Passage provided:
┌──
Reputation: 2250
I am trying to come up with an accurate way to measure the latency of two operations:
I am using a K20x and was wondering if this code would give accurate measurements.
#include <cuda.h>
#include <stdlib.h>
#include <stdio.h>
#include <iostream>
using namespace std;
//Clock rate
#define MHZ 732e6
//number of streaming multiprocessors
#define SMS 14
// number of double precision units
#define DP_UNITS 16*4
//number of shared banks
#define SHARED_BANKS 32
#define ITER 100000
#define NEARONE 1.0000000000000004
__global__ void fma_latency_kernal(double *in, double *out){
int tid = blockIdx.x*blockDim.x+threadIdx.x;
double val = in[tid];
#pragma unroll 100
for(int i=0; i<ITER; i++){
val+=val*NEARONE;
}
out[tid]=val;
}
__global__ void shared_latency_kernel(double *in, double *out){
volatile extern __shared__ double smem[];
int tid = blockIdx.x*blockDim.x+threadIdx.x;
smem[threadIdx.x]=in[tid];
#pragma unroll 32
for(int i=0; i<ITER; i++){
smem[threadIdx.x]=smem[(threadIdx.x+i)%32]*NEARONE;
}
out[tid]=smem[threadIdx.x];
}
int main (int argc , char **argv){
float time;
cudaEvent_t start, stop, start2, stop2;
double *d_A, *d_B;
cudaMalloc(&d_A, DP_UNITS*SMS*sizeof(float));
cudaMalloc(&d_B, DP_UNITS*SMS*sizeof(float));
cudaError_t err;
cudaEventCreate(&start);
cudaEventCreate(&stop);
cudaEventRecord(start, 0);
fma_latency_kernal<<<SMS, DP_UNITS>>>(d_A, d_B);
cudaEventRecord(stop, 0);
cudaEventSynchronize(stop);
cudaEventElapsedTime(&time, start, stop);
time/=1000;
err = cudaGetLastError();
if(err!=cudaSuccess)
printf("Error FMA: %s\n", cudaGetErrorString(err));
printf("Latency of FMA = %3.1f clock cycles\n", (time/(double)ITER)*(double)MHZ);
cudaDeviceSetSharedMemConfig(cudaSharedMemBankSizeFourByte);
cudaEventCreate(&start2);
cudaEventCreate(&stop2);
cudaEventRecord(start2, 0);
shared_latency_kernel<<<1, SHARED_BANKS, sizeof(double)>>>(d_A, d_B );
cudaEventRecord(stop2, 0);
cudaEventSynchronize(stop2);
cudaEventElapsedTime(&time, start2, stop2);
time/=1000;
err = cudaGetLastError();
if(err!=cudaSuccess)
└──
Dataset content:
┌──
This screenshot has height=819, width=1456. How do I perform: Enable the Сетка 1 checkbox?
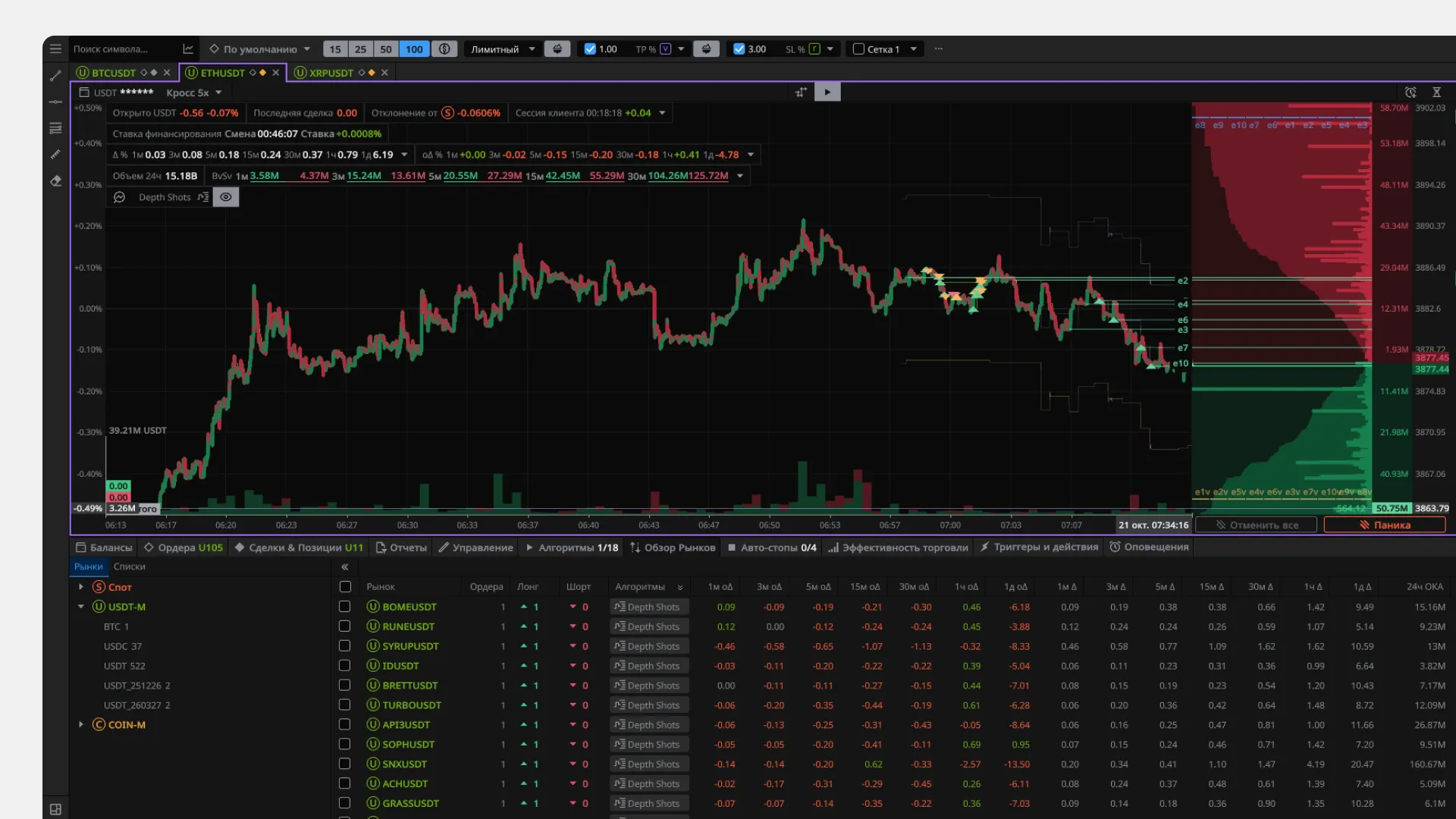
└──
Set down the part of the CUDA latency post above word for word, starting at "Reputation: 2250" and ending at "give accurate measurements.".

Reputation: 2250
I am trying to come up with an accurate way to measure the latency of two operations:
I am using a K20x and was wondering if this code would give accurate measurements.